俺は晩飯を食べ終わると、ケンジの部屋をのぞいた。

「お前、また出張だって?中国行くなら、月餅買ってこいよ。」

「月餅なら横浜の中華街で売ってるじゃん。」

ケンジは手馴れた様子ででかいトランクに荷物を詰めている。

「今回はどのくらい行くんだ?」

「2週間の予定だよ。去年立ち上げた中国工場の視察と指導に行くんだ。」

「ふーん。まぁ、気をつけて行ってこいよ。」

「あぁ。」


ケンジは、関東セラミックという世界中に支店や工場のある会社に勤めている。
俺と違って頭がよく、難関大学を卒業して、一流企業に就職した。
海外出張も多い。とにかく仕事は忙しいようだ。

「兄ちゃん、来週同窓会あるんだろ。
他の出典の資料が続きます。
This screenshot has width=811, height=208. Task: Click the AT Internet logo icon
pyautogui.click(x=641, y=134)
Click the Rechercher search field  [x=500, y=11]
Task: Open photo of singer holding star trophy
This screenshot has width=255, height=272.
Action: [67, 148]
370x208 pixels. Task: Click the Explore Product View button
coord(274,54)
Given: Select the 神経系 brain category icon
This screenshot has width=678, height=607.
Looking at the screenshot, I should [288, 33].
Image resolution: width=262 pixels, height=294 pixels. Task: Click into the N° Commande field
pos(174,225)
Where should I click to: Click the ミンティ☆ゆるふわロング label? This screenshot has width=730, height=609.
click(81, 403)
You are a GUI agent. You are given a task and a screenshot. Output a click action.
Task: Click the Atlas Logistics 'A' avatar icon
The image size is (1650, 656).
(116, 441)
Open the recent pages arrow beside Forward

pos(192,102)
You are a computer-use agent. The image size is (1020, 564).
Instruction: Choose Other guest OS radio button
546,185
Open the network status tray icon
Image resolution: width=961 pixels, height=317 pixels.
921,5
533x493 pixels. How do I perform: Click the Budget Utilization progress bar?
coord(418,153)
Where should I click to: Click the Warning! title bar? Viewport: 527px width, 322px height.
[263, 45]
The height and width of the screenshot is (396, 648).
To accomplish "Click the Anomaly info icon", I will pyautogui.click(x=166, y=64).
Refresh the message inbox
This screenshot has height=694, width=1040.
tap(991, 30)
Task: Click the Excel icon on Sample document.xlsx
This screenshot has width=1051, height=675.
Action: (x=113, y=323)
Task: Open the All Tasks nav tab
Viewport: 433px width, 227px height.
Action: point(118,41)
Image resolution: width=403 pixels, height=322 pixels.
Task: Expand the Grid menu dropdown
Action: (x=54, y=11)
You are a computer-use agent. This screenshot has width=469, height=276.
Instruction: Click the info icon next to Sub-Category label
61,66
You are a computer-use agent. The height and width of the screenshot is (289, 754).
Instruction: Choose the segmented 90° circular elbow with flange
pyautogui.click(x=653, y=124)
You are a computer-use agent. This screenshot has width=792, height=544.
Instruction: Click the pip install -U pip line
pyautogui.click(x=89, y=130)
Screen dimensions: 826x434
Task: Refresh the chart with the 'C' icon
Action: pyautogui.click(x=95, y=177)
」

「ん、あぁ。高校の時のな。」

ケンジは、話をしながらも手を休めずテキパキと荷物を詰める。

「どうする?久しぶりにクラスメイトに会って、恋が燃え上がったら…。」

「なっ、なんだよ、それ!」

俺は、ここ数年彼女はいない。
実際、同窓会に淡い期待を寄せていたことを見透かされて焦った。

「♪ずっと好きだったんだぜ~♪」

「馬鹿!やめろよ!」

ケンジは歌を歌ってからかってくる。
俺は、耳まで真っ赤になった。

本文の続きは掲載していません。